MR. GREGORY: Well...
SEN. SCHUMER: ...is the war in Iraq and Afghanistan . You have to deal with both of the first two to get this done.
MR. GREGORY: Well, let me ask you about that because there's -- you say there's orthodoxy , other Democrats say, "There's this orthodoxy on the right, they'll never pass anything that has to do with tax increases ." What about the pressure the Democrats are under from orthodox elements of their own party having to do with entitlements?

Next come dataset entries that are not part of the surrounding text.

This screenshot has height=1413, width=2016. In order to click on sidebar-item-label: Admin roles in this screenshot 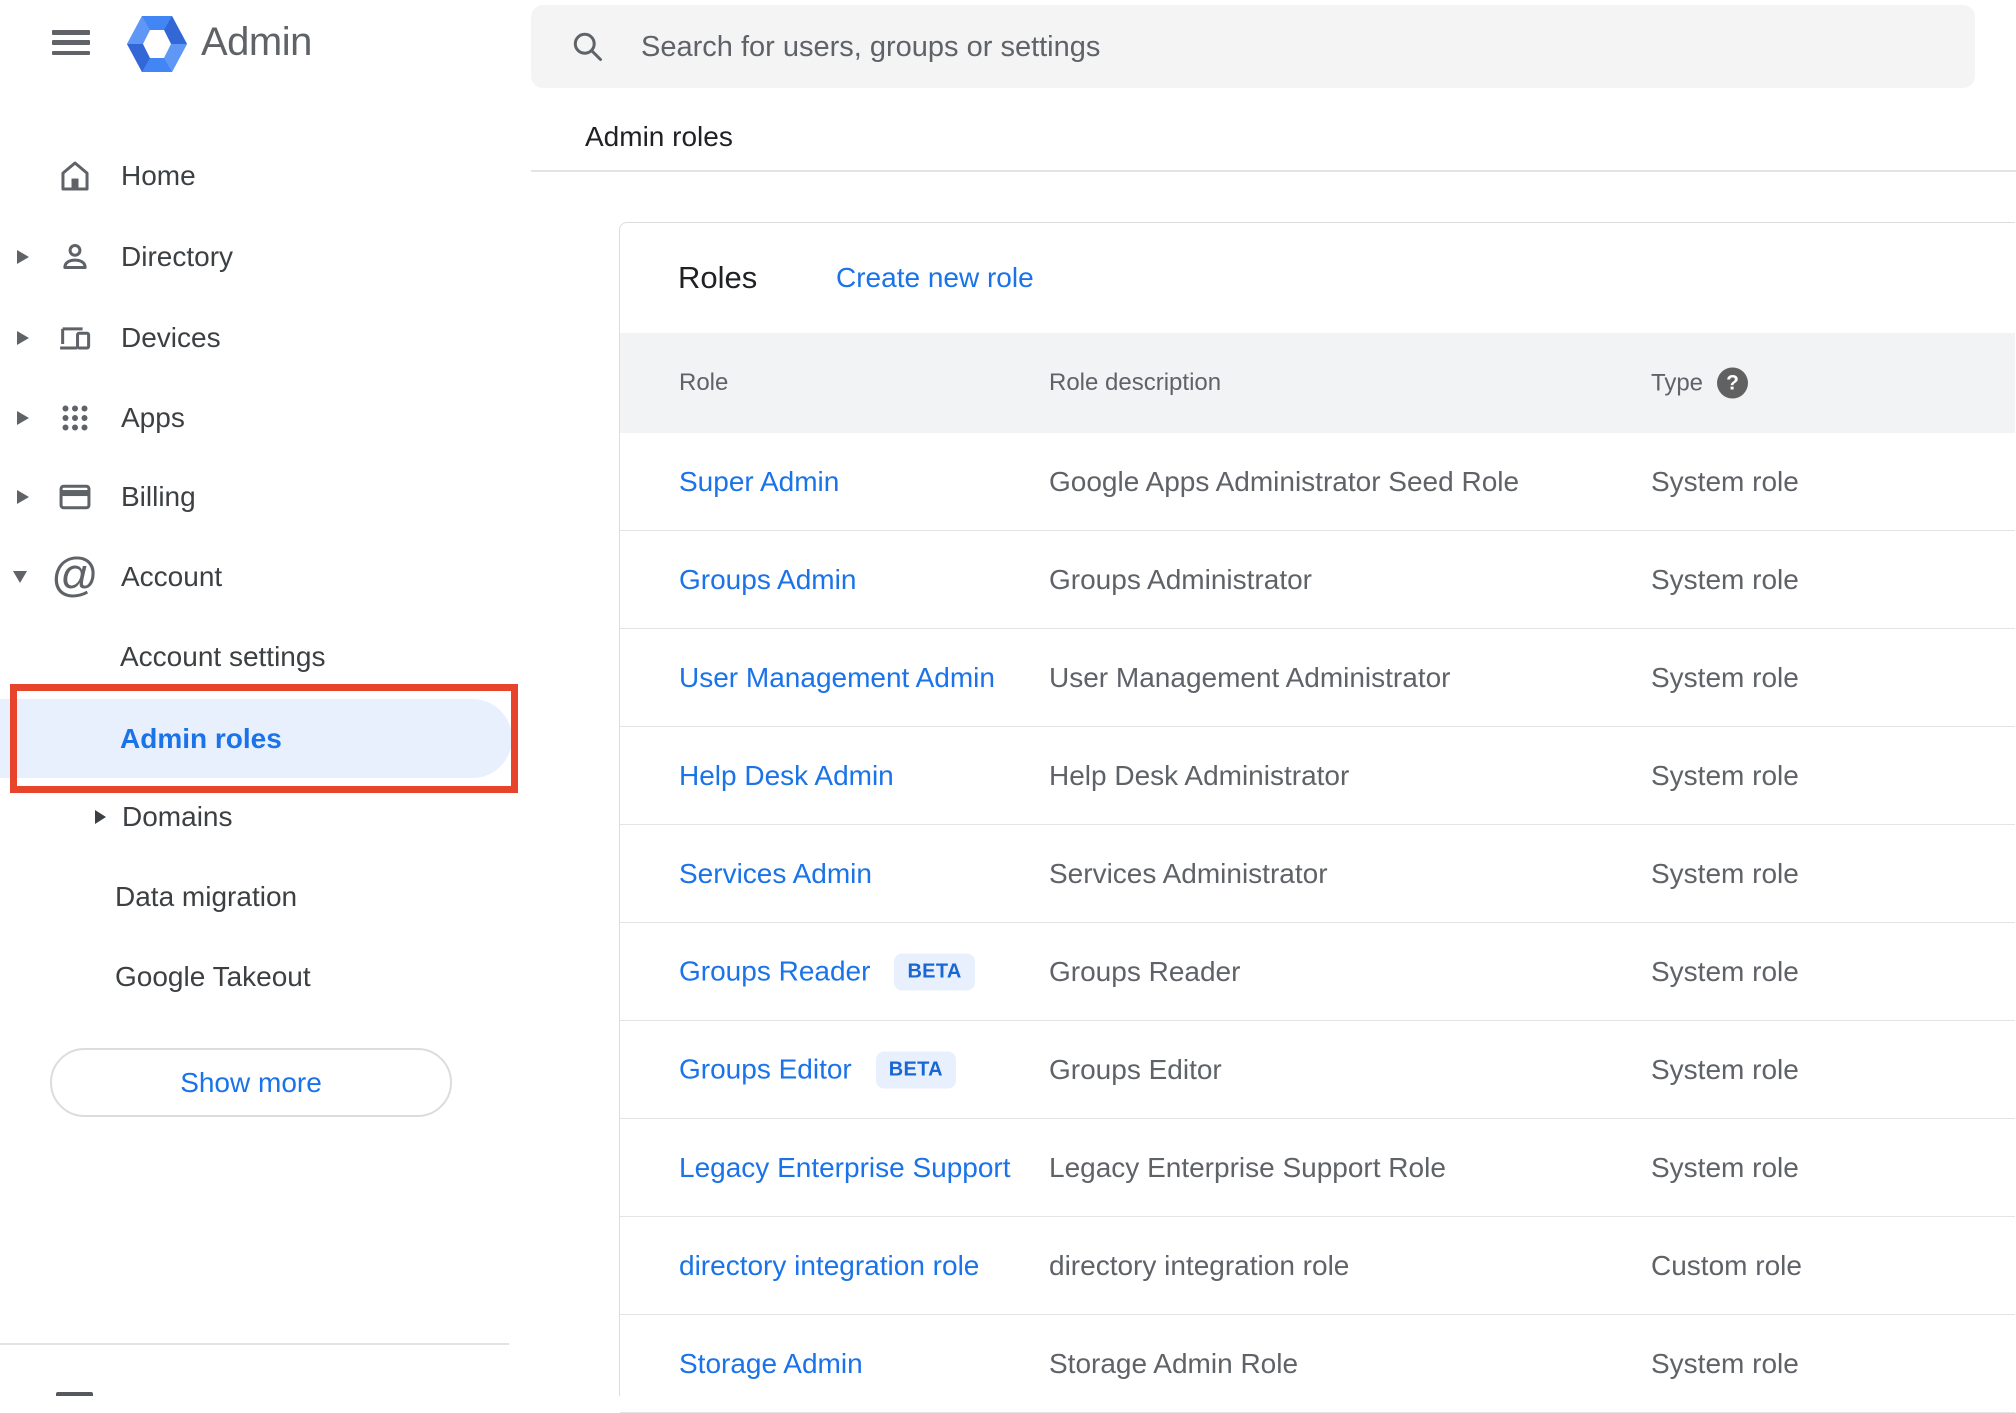, I will do `click(201, 738)`.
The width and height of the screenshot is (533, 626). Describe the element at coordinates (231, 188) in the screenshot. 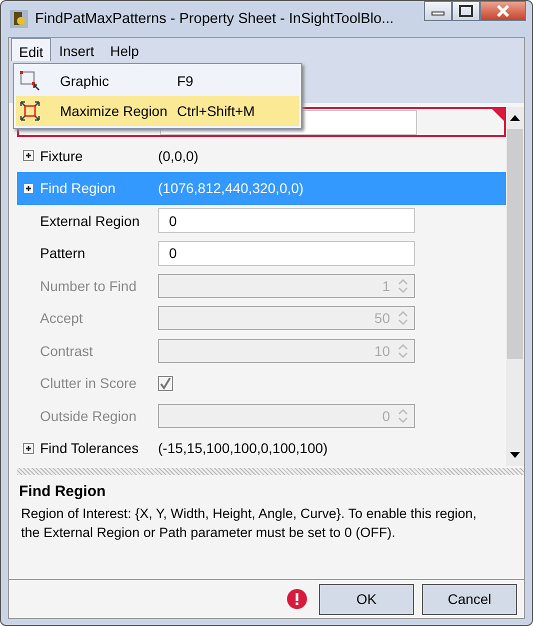

I see `property-value: (1076,812,440,320,0,0)` at that location.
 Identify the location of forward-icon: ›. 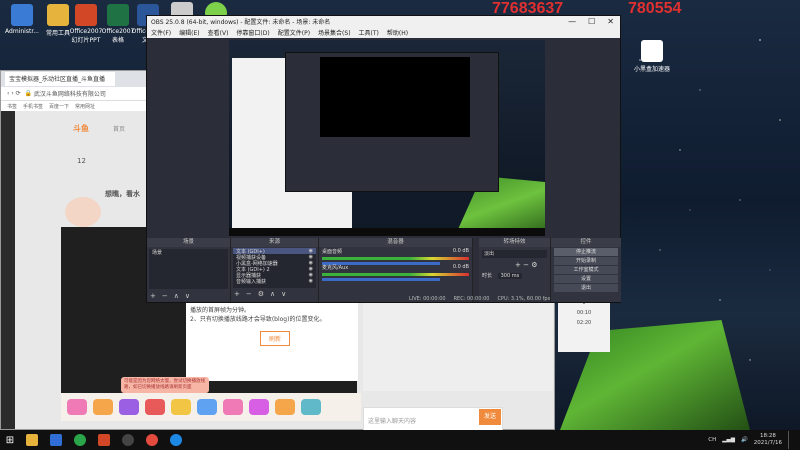
(12, 94).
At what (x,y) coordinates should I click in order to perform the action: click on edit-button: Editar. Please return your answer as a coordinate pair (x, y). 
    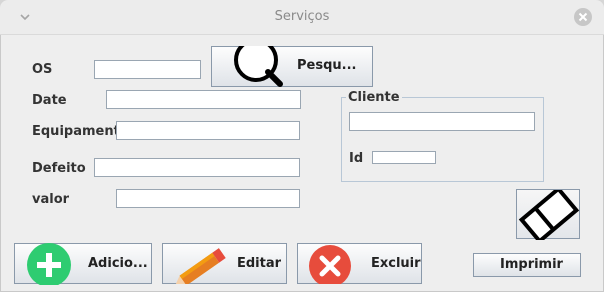
    Looking at the image, I should click on (224, 264).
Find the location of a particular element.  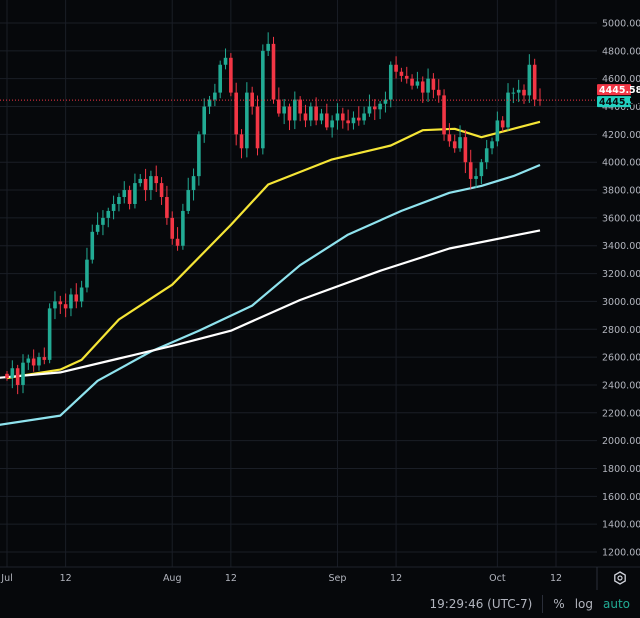

status-bar: 19:29:46 (UTC-7) % log auto is located at coordinates (320, 604).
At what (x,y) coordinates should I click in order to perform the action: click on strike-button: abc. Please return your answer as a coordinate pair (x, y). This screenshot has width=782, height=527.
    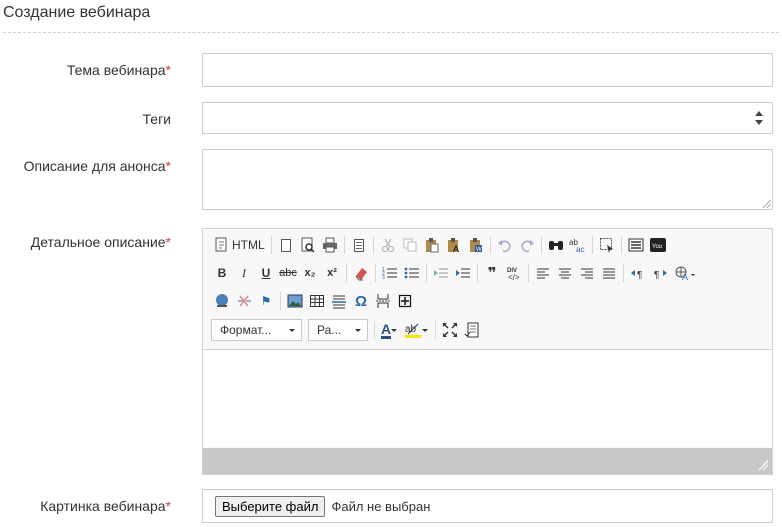
    Looking at the image, I should click on (288, 273).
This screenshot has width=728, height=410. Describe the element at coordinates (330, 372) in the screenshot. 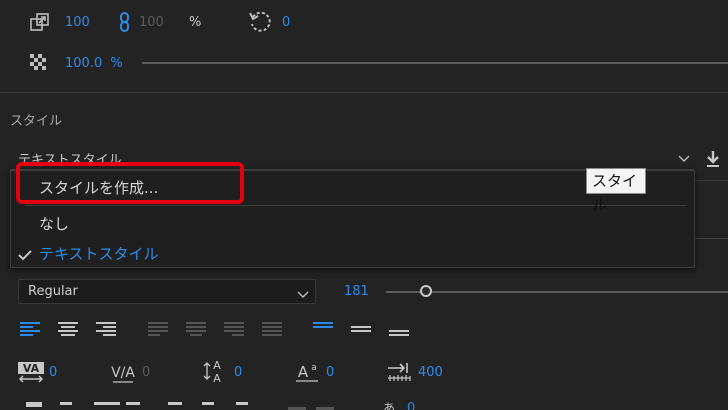

I see `baseline-shift-value: 0` at that location.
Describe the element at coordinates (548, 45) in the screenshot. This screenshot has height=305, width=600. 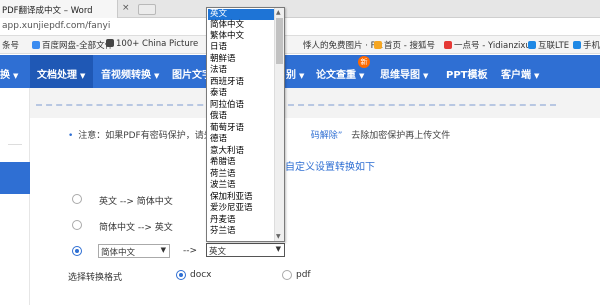
I see `bookmark-item: 互联LTE` at that location.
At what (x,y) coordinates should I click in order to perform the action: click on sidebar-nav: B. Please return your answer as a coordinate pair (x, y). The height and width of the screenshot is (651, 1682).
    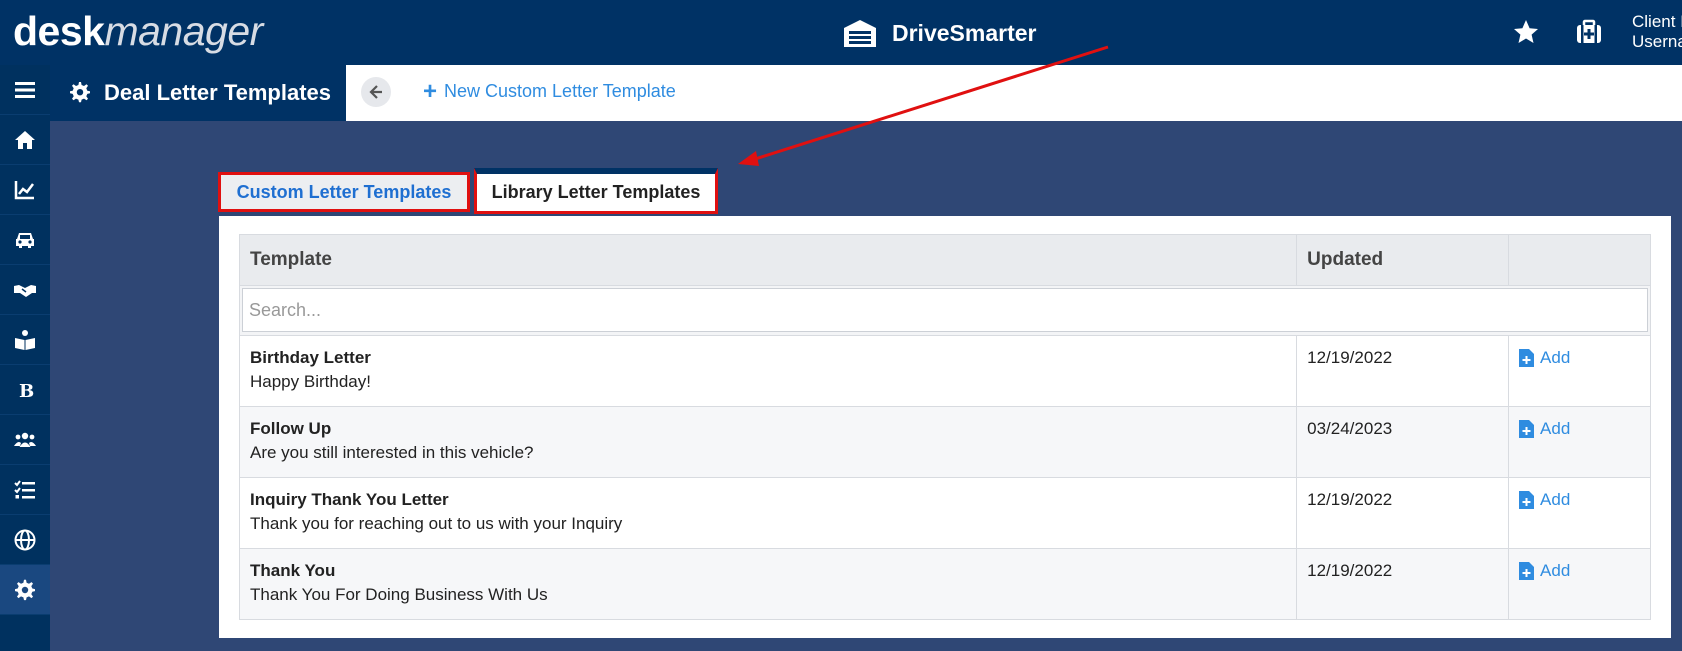
    Looking at the image, I should click on (25, 358).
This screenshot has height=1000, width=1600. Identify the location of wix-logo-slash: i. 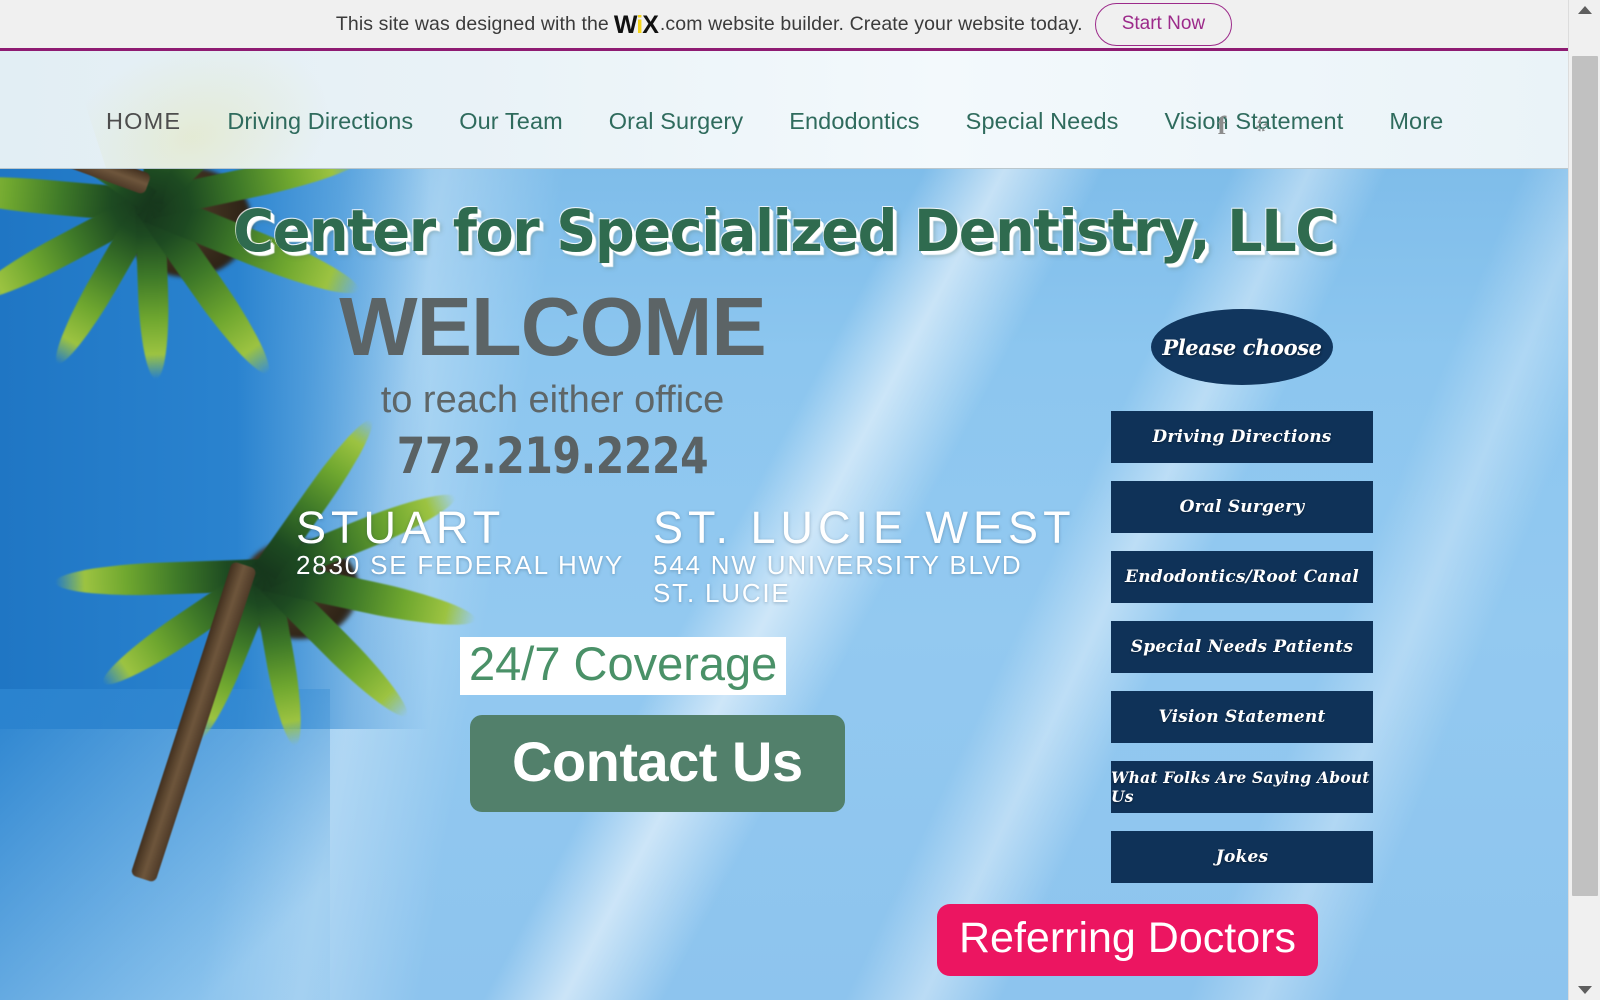
(640, 24).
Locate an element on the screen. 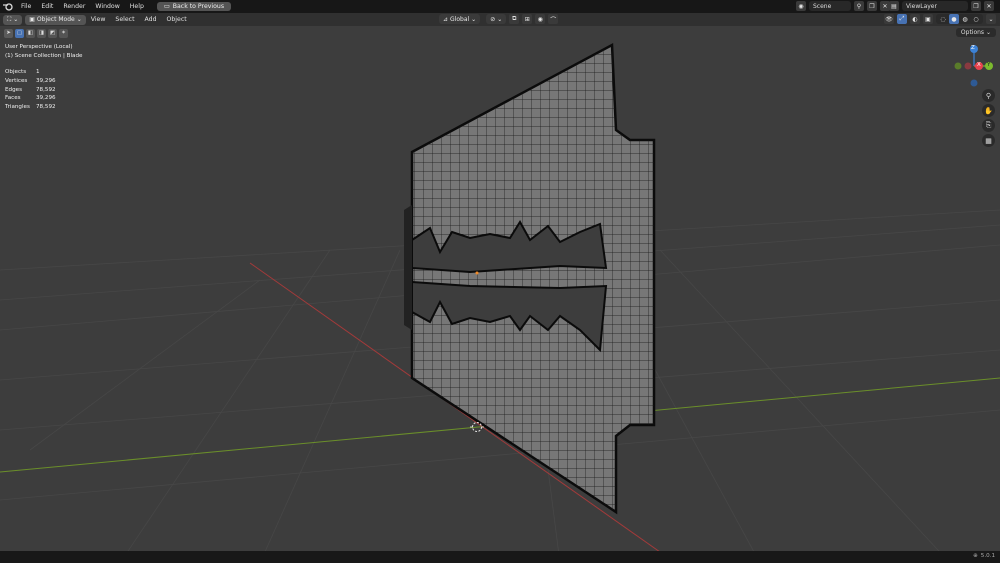 The height and width of the screenshot is (563, 1000). material-shading-icon: ◍ is located at coordinates (965, 19).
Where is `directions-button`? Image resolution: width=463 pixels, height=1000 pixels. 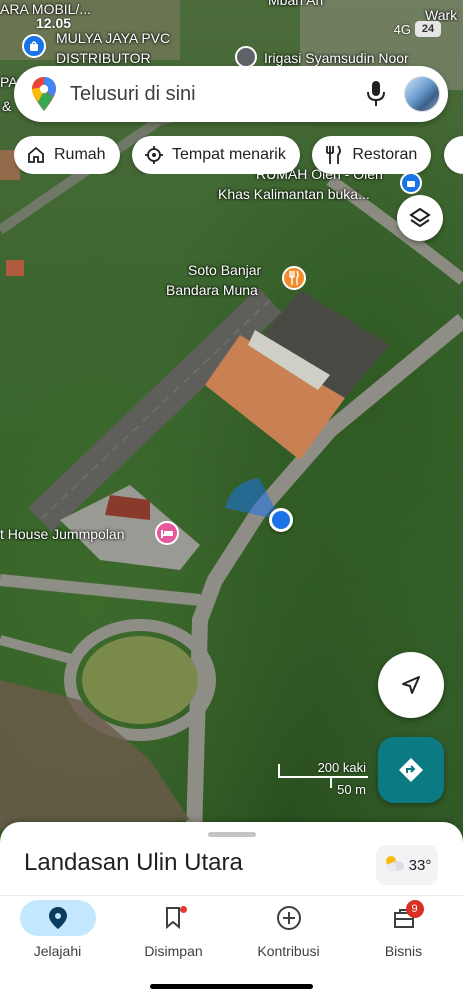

You talk about Grover Norquist . What about the AARP , which ran ads like this, warning members of Congress not to mess with Social Security and Medicare . Watch.
Unidentified Man #1: So, Washington , before you even think about cutting my Medicare and
Social Security benefits, here's a number you should remember: 50 million. We are 50 million seniors who earned our benefits, and you will be hearing from us today and on Election Day .
MR. GREGORY: So Senator , isn't it true that, in fact, Democrats wanted to make the price so high for tax revenues , so high for actually touching Medicare and Social Security , that there was no way you were going to get a deal?